崑さんと日本映画界の不況、不振を嘆きあっていると、
「だから、あなたも、昔、松竹を受けて落ちてよかったですなあ」
と彼は笑った。
崑さんは私が大学を出た直後、松竹の助監督試験をうけて、みごと、落第したことを知っているのである。
全くだ。
もし、あの時、松竹に入社できていたならば、崑さんのように映画の才能のない私など今ごろ、食いはぐれて途方にくれていたにちがいない。あるいは逆に監督になるほうは失格はしたが俳優のほうに転職し、今頃は高倉健にバサッと切られる悪いほうの親分の、そのうしろにいる男ぐらいの役はもらっていたかもしれない。
今年の正月は六本ぐらい映画をみた。『華麗なる大泥棒』『ウイラード』『007/ダイヤモンドは永遠に』『ル・マン』と正月、京都・新京極でやっていた洋画を毎日、はしごでのぞいて、見るものがなくなったから高倉健の『吹雪の大脱走』まで鑑賞した。
映画館を出ると、入った時はあかるかったのに、もう日がすっかり暮れて、周りの商店に灯やネオンがついている。そんな時は必ず、少年時代、親の眼をかすめて映画に行き、見終って外に出た時のヤマシい気分と、家に戻ってからの言いわけを考え考え歩いていたことを思いだす。

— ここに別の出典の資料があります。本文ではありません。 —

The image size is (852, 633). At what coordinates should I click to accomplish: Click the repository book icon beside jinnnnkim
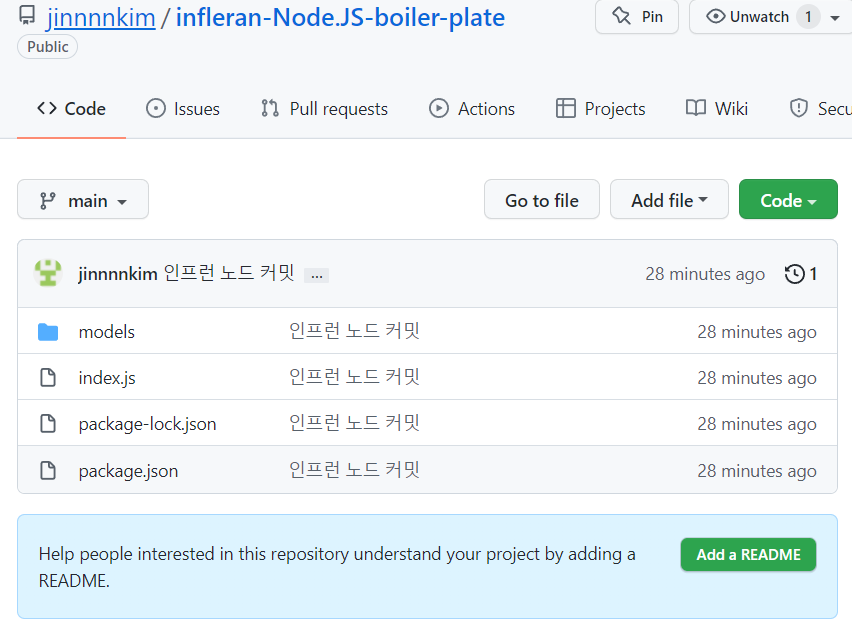(x=27, y=16)
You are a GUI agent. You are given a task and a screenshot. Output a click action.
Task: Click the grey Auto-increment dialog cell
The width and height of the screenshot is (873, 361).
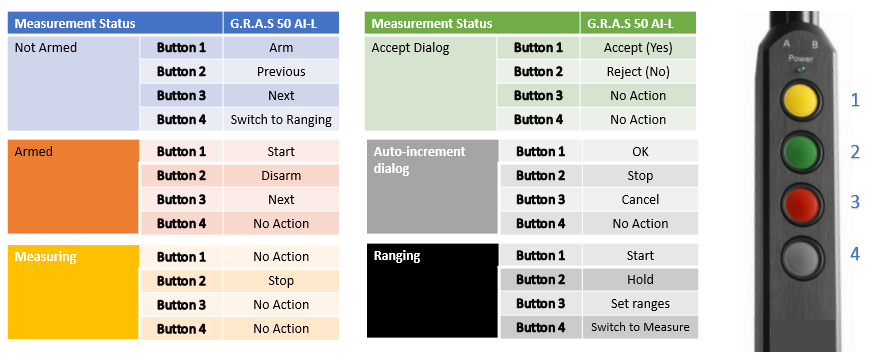click(433, 187)
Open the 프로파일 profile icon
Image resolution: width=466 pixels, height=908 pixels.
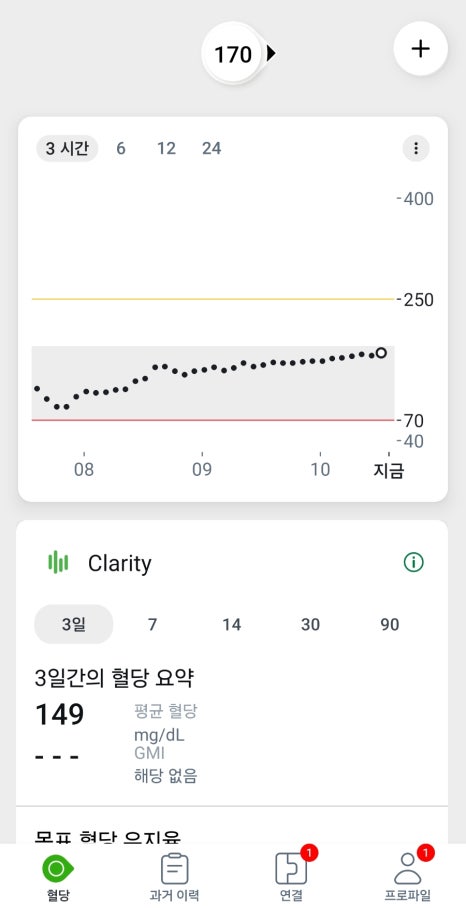coord(408,869)
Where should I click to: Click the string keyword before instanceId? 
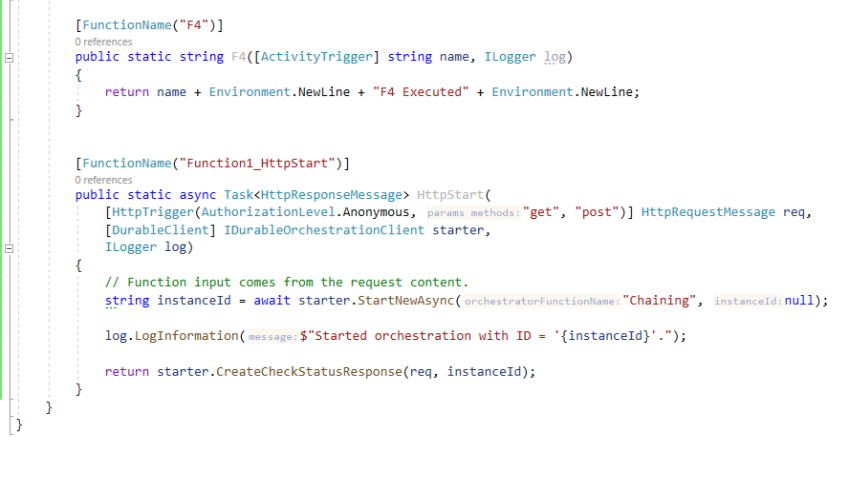127,300
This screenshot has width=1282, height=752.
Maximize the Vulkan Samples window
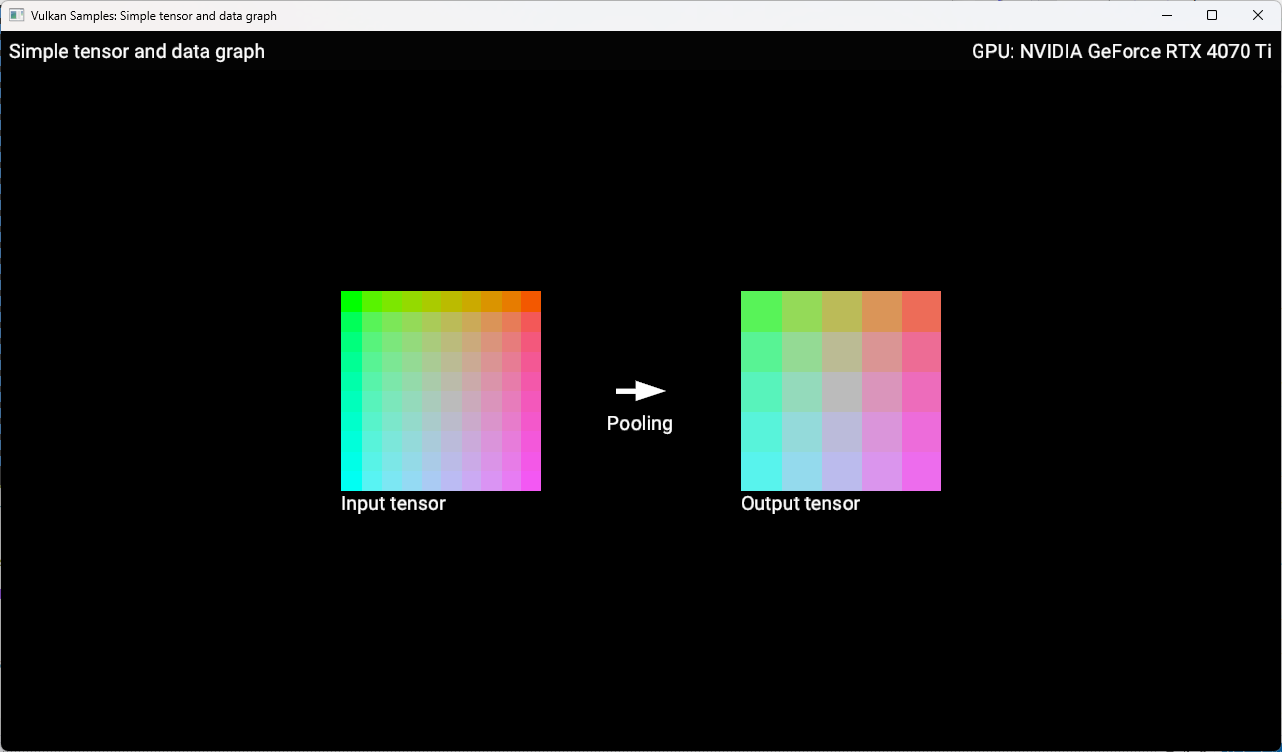tap(1212, 16)
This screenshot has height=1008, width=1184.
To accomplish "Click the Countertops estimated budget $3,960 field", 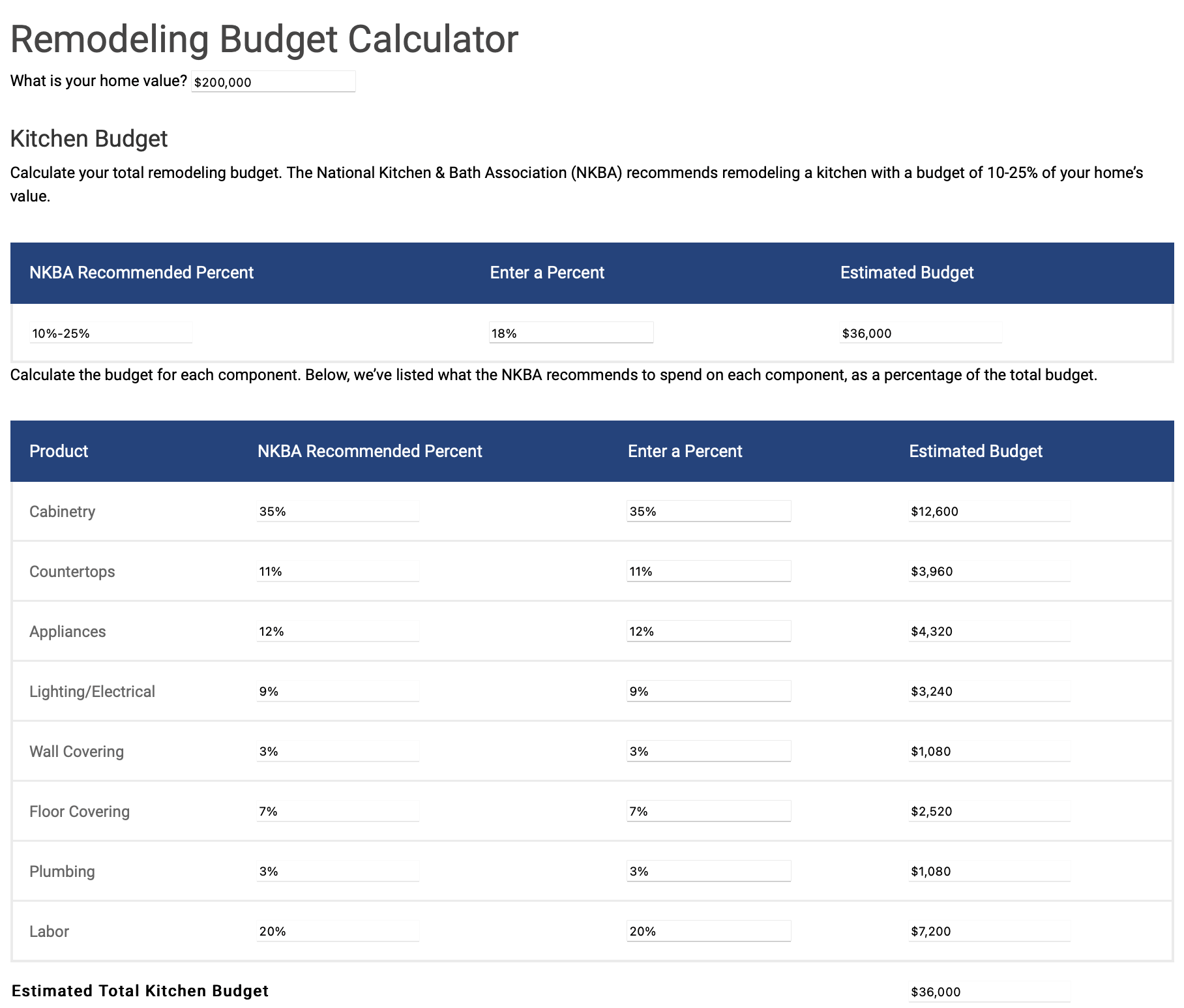I will point(990,571).
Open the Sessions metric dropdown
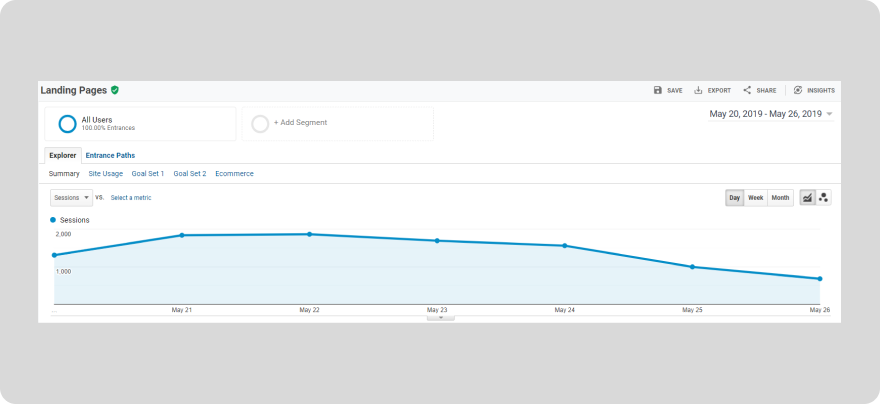The image size is (880, 404). [71, 198]
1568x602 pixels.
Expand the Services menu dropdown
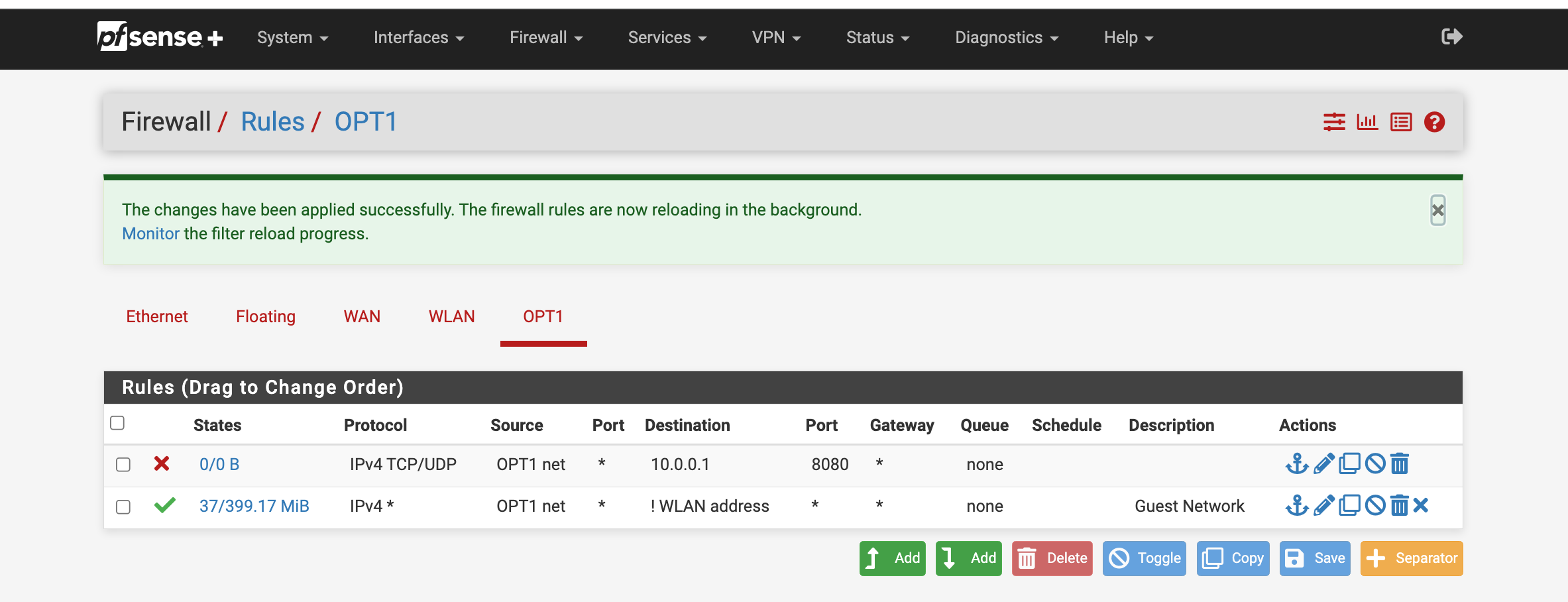point(667,38)
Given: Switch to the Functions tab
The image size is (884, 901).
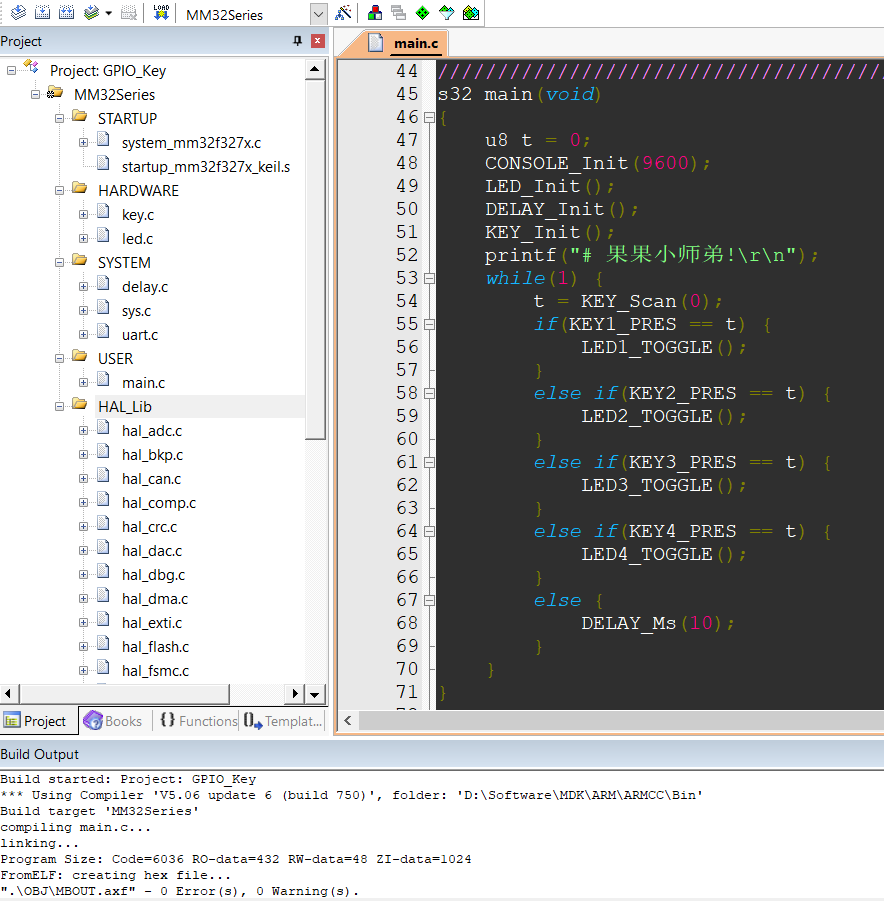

あの頃、少年だった私を感激させてくれた映画と俳優よ。今はあなたたちの消息もきかないし、あなたたちの名を憶えているファンも少なくなったが、私は少年時代を考える時、あなたたちをヌキにはできないような気がする。
羅門光三郎さんよ。あなたのチャンバラ映画が私は大好きであった。あなたのチャンバラ映画を見ると、私は家に戻って、きたない風呂敷でフクメンをして、チャンバラの恰好を一人でしたのを憶えている。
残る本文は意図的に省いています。